In reply to Hardmanryan:
Initially, I think, you're confusing fit and size; they're not the same thing. Feet come in a variety of different shapes and, to accomodate this phenomenon, so do shoes; a good fit, therefore, is one that closely approximates your foot shape. A shoe that isn't a good fit, but is large enough to be comfortable, won't actually hurt; fine - except that it will probably also be neither precise nor sensitive. So, clearly, the first thing that a buyer must do is identify which models fit and which don't; and any reasonable range on offer will almost certainly include a few of the former. So try on as many as you can find. Try them in tight sizes; a tight shoe that also doesn't fit well will probably hurt in specific locations with "dead space" in others, whereas a tight shoe that fits will just feel....tight.

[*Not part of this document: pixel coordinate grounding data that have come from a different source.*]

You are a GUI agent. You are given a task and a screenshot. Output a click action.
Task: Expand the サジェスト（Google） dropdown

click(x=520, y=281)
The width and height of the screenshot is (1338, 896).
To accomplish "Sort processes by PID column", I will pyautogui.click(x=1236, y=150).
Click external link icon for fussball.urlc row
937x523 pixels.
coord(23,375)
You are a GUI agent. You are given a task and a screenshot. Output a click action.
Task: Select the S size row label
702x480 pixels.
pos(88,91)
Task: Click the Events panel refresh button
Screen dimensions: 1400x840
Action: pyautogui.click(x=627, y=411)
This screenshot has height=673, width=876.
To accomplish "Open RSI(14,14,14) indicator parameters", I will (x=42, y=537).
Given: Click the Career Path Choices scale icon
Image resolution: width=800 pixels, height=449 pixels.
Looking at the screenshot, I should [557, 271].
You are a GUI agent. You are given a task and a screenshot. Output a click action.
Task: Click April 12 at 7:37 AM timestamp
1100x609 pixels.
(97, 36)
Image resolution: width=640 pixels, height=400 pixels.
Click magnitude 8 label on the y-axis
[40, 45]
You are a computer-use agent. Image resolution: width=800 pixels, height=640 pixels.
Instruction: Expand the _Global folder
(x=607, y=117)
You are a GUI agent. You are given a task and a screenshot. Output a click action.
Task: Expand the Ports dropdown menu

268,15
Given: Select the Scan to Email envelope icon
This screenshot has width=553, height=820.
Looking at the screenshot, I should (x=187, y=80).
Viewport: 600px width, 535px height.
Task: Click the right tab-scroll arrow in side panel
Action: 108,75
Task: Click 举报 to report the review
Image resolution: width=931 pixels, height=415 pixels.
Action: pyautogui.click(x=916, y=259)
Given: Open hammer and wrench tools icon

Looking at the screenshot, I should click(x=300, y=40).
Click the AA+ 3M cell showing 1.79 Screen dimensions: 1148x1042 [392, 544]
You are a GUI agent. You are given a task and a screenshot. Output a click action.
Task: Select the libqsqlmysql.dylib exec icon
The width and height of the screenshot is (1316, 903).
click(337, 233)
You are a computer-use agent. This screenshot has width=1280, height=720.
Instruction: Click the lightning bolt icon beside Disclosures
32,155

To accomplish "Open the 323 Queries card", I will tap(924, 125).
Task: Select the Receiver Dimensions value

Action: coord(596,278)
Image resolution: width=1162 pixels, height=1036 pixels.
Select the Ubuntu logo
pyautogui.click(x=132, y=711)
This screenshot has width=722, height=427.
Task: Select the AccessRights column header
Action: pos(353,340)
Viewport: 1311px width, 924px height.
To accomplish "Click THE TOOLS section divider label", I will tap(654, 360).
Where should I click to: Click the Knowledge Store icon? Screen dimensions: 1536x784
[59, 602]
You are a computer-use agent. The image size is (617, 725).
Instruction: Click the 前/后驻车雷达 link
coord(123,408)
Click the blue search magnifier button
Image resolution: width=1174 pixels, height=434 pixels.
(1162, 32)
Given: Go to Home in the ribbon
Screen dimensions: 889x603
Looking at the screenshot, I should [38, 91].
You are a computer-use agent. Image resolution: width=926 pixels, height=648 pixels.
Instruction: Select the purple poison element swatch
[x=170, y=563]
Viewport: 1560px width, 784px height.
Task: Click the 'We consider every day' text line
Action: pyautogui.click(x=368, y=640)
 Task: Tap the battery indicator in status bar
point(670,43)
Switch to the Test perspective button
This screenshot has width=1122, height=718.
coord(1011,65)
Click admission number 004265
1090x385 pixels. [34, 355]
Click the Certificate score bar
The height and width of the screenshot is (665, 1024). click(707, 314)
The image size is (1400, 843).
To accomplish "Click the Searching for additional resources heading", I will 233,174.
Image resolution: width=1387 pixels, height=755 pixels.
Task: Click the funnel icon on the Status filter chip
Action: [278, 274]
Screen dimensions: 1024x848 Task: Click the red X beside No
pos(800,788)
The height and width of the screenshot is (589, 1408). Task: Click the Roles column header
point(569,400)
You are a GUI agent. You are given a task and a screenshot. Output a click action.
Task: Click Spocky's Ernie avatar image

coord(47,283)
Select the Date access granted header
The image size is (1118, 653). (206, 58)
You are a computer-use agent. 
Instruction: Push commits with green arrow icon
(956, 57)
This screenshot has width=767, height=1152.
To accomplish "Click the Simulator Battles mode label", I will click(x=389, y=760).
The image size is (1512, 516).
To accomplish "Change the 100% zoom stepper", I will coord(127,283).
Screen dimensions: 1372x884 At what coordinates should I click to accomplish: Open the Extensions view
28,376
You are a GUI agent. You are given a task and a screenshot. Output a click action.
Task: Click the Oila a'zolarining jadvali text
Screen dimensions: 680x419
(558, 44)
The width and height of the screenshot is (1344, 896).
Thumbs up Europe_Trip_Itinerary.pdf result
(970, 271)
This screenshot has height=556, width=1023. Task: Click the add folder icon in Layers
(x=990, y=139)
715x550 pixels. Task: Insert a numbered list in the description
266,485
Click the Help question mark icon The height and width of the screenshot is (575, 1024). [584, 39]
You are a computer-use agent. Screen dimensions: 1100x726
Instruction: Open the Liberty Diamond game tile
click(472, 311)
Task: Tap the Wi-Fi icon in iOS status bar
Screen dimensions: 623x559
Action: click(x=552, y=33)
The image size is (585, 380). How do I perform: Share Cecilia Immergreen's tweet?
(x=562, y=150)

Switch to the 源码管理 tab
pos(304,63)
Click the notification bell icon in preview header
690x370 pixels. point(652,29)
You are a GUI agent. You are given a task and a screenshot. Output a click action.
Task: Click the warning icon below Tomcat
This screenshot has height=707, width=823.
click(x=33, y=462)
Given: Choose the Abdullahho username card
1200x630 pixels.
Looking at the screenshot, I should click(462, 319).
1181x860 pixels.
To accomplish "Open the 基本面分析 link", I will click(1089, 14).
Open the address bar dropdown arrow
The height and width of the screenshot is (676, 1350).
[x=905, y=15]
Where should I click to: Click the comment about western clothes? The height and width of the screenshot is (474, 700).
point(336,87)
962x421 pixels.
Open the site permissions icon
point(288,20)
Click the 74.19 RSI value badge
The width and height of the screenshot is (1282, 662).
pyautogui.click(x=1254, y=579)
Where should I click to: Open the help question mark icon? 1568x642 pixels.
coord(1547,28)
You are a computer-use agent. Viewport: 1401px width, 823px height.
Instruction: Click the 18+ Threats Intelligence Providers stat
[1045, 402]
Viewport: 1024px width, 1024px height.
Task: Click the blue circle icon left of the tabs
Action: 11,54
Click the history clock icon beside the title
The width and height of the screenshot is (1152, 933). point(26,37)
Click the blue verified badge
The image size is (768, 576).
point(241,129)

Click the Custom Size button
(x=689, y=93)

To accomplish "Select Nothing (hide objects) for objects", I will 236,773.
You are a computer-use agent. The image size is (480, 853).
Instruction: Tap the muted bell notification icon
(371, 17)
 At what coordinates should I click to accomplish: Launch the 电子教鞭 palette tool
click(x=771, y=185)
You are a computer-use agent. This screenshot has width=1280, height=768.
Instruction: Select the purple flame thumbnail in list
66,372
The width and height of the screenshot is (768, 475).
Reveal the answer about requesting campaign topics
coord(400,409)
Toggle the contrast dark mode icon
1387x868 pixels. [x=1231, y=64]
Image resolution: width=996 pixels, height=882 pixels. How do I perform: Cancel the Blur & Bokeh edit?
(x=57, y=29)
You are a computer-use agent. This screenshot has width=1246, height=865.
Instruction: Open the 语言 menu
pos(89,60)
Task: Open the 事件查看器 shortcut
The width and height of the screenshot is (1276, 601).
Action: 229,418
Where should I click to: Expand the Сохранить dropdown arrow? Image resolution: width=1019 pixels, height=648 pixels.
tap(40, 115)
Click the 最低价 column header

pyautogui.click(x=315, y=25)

Once you've identified an actual model, the size you use will probably be best determined by what you're going to use them for; yes, I know - climbing! But is that entry level indoor climbing/hard indoor climbing/everyday outdoor climbing/everyday outdoor easy or warmup routes/outdoor "hardest edging you've ever done" routes - etc? I'm probably making that sound more complicated than it actually is; several of the broad use categories will happily be undertaken using the same footwear. As a (very) rough guide, I generally use suitable models of shoe in three different sizes - ie three adjacent euro sizes (inc halves), in my case 39, 39.5, and 40.(These tend to be La Sportiva Miura and Katana, so the fact that they range from tight to comfy, and that my shoe size is UK8, rather lends support to the idea that you need to go "small" with Sportiva.) The large size is probably the one that I would buy if simply going for what felt snug in the shop. The middle size would probably be a struggle to get on initially, but would soon feel a bit better and possibly wearable; once worn in, this is the size that I use most, and perfectly comfortably. The smallest size would possibly be dismissed in the shop as I probably wouldn't be able to get into them; but I buy them anyway because, with experience (ie many pairs of each), I know they'll fit with a bit of persistence and wearing in, and be the best thing in the arsenal for anything particularly small and edgy.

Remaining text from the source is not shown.